Hoy, la mayoría de los socialistas murcianos estamos convencidísimos de la necesidad de cambio, y algunas élites fantasean con la posibilidad de pactar con la vieja guardia, lo cual tendría sentido si hubiera alguien en esas cúpulas dispuesto a dar un paso atrás de verdad. Pero resulta que no: los de siempre están concentrados en salvar su pellejo y seguir controlando, mientras que otros miran con un ojo su desazón y con el otro su carrera política.

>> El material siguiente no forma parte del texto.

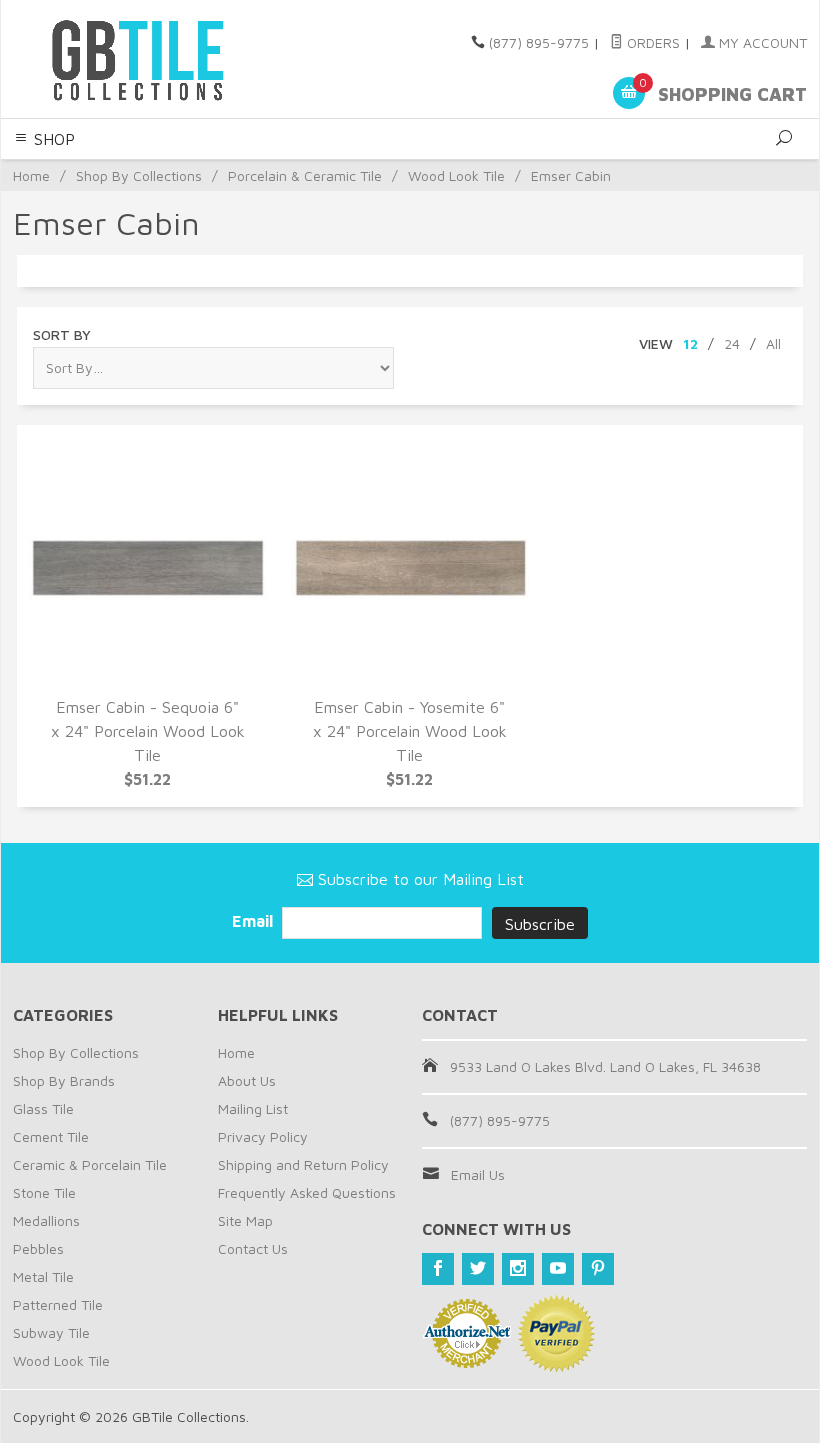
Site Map (245, 1220)
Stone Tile (44, 1192)
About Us (247, 1080)
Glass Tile (43, 1108)
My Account (761, 42)
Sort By (62, 334)
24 (732, 343)
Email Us (478, 1174)
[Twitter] (478, 1269)
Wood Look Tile (456, 175)
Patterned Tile (58, 1304)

Así que el que quiera liderar el PSRM que presente su candidatura, aunque puede que genere algún conflicto, pero será útil para cohesionar a las bases y al electorado y reforzar nuestra identidad. El consenso es útil para seducir a los reticentes, ensanchar apoyos, ganar en respetabilidad y limar las aristas, pero de eso habrá tiempo en septiembre. Negociar, pactar, consensuar es repartir diferencias. Sin embargo, las discrepancias ideológicas no se pueden negociar.

Concluyendo, sin base real para una analogía histórica, la invocación al consenso puede inducirnos a errores mucho más graves. El riesgo de que se utilice para legitimar cambios políticos lampedusianos que dejen el sistema intacto es real y amenazador porque, bajo ese consenso, hay quienes se quieren garantizar su seguridad. Podría ocurrir, porque la política es llegar al acuerdo y porque, amparados en el mito del pacto, podrían ejecutar su última estafa: simular que el consenso lo encarnan ellos, cuando la mayoría ya hemos comprendido que el consenso ha de ser contra ellos. Así que primarias ya, y sin trampas.